Metadata-Version: 2.1
Name: easyglue
Version: 0.0.8
Summary: Glue DynamicFrame syntax closer to DataFrames
Home-page: UNKNOWN
Author: Albert Quiroga
Author-email: albertquirogabertolin@gmail.com
License: UNKNOWN
Platform: UNKNOWN
Requires-Python: >=3.0
Description-Content-Type: text/markdown

# EasyGlue

This project aims to make the usage of AWS Glue's DynamicFrame more similar to that of Apache Spark's DataFrame, so that it's easier to remember and read.
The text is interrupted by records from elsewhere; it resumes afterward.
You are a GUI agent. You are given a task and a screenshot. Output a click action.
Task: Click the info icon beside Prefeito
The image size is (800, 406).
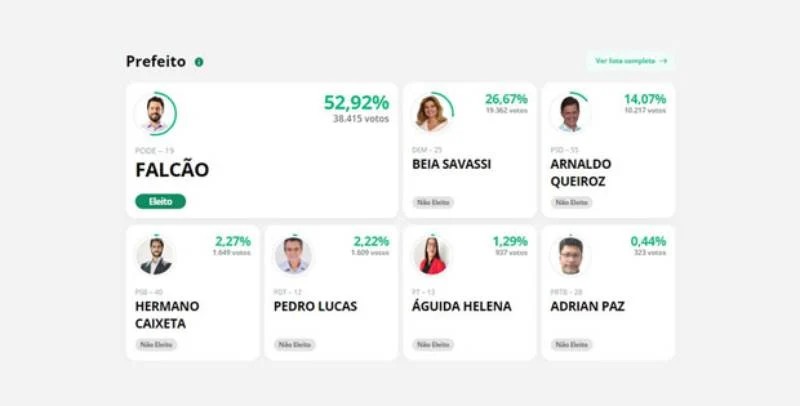coord(199,62)
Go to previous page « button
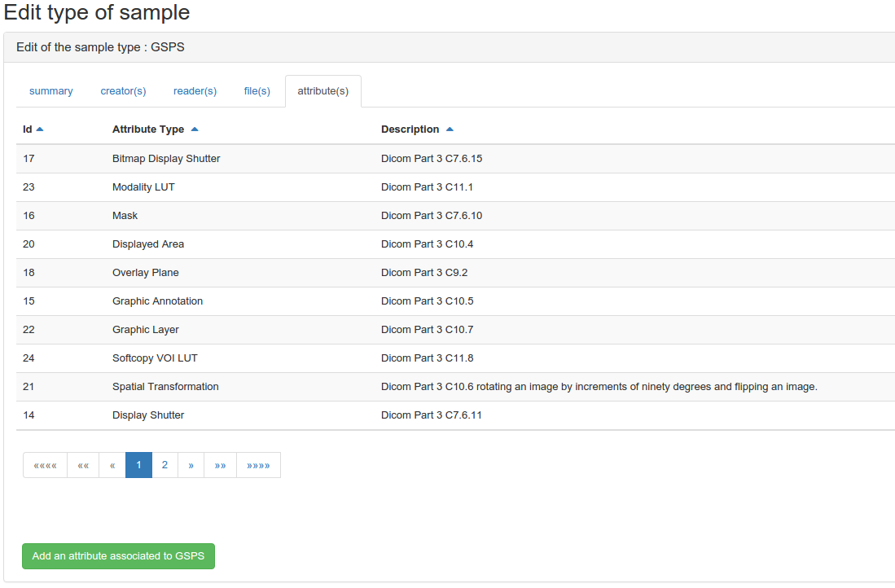 (112, 465)
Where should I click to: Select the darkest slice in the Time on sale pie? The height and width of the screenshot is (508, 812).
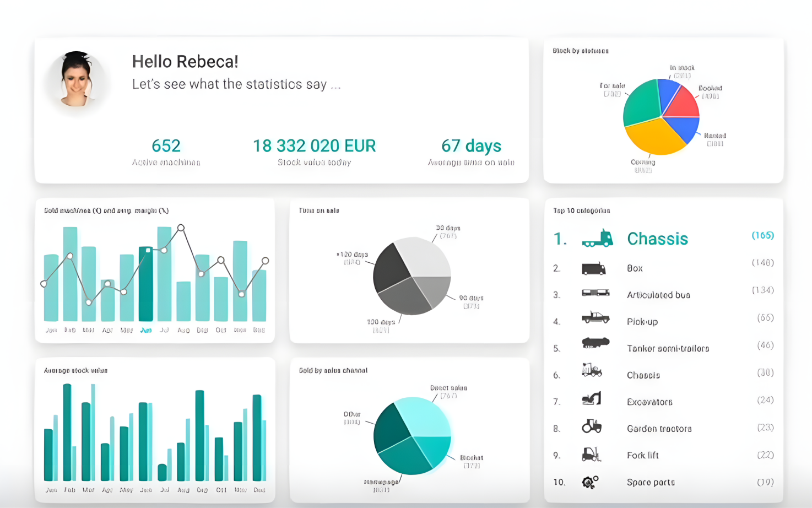click(391, 267)
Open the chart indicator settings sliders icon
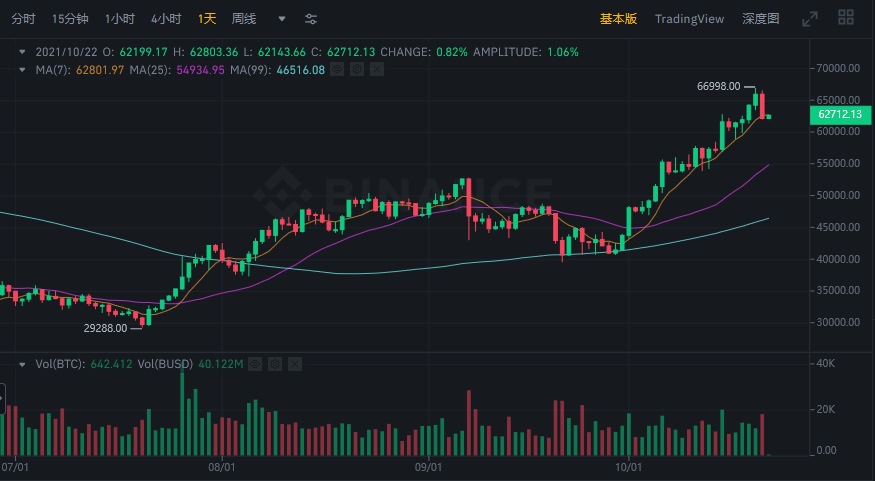This screenshot has width=875, height=481. point(311,19)
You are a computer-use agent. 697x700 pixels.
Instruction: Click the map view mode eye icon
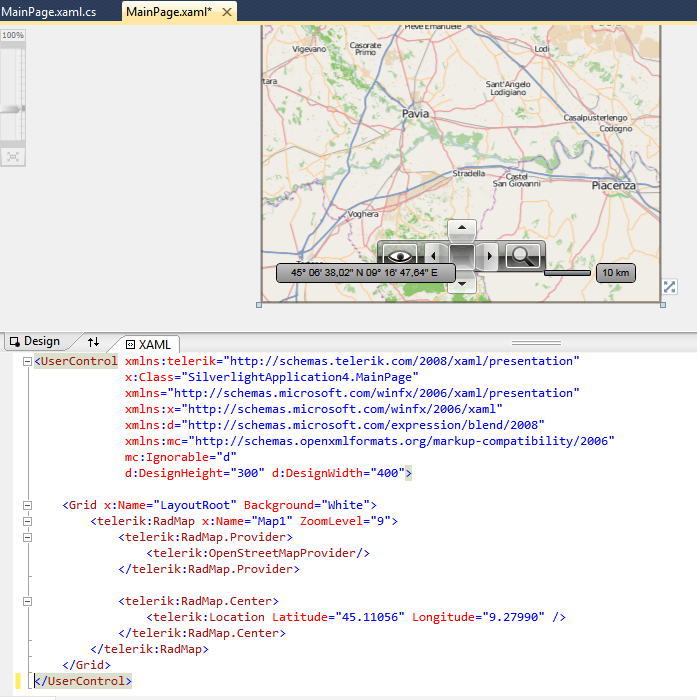pos(399,256)
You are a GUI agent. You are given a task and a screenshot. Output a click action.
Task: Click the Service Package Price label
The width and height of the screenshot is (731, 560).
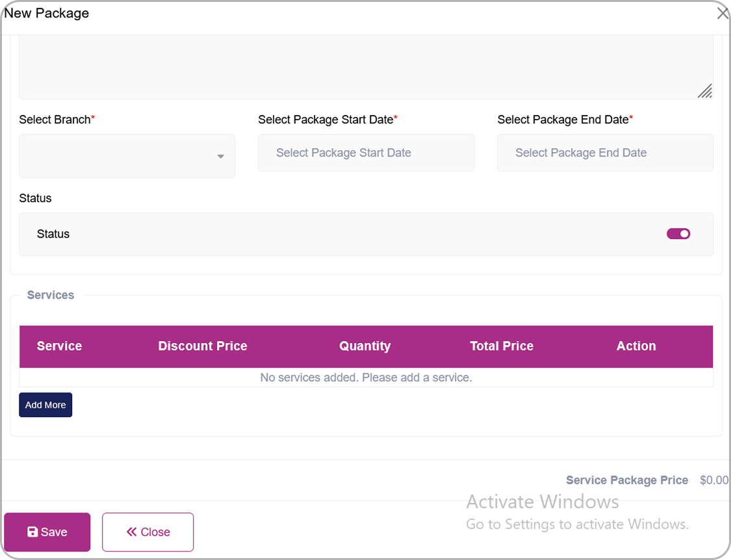pos(626,480)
Let's take a simple S3 read of a JSON dataset for instance:

In Spark, this would be a DataFrame S3 read:
```
spark.read().json('s3://test_path/')
```

In Glue, this would be a DynamicFrame S3 read:
```
glue.create_dynamic_frame.from_options(connection_type='s3', connection_options={'paths': ['s3://test_path/']}, format='json', transformation_ctx='datasource0')
```

As you can see, the syntax here is quite different - and in the case of Glue, way more verbose. With EasyGlue, you can turn the DynamicFrame read operation into something way more similar:
```
glue.read().json('s3://test_path/')
```

## Currently-supported options

The project currently supports:

* Reading from S3 in any of the supported formats
* Read from Data Catalog tables
* Read from JDBC sources
* Read from RDD
* Read from DDB

## Usage

You can either use the pre-built PyPi package, or build it yourself to a wheel file:

### Using from PyPi

To use EasyGlue in your projects, simply add the following properties to your job:

```
key: --additional-python-modules
value: easyglue
```

Then add an `import easyglue` statement at the beginning of your job's code. That's it.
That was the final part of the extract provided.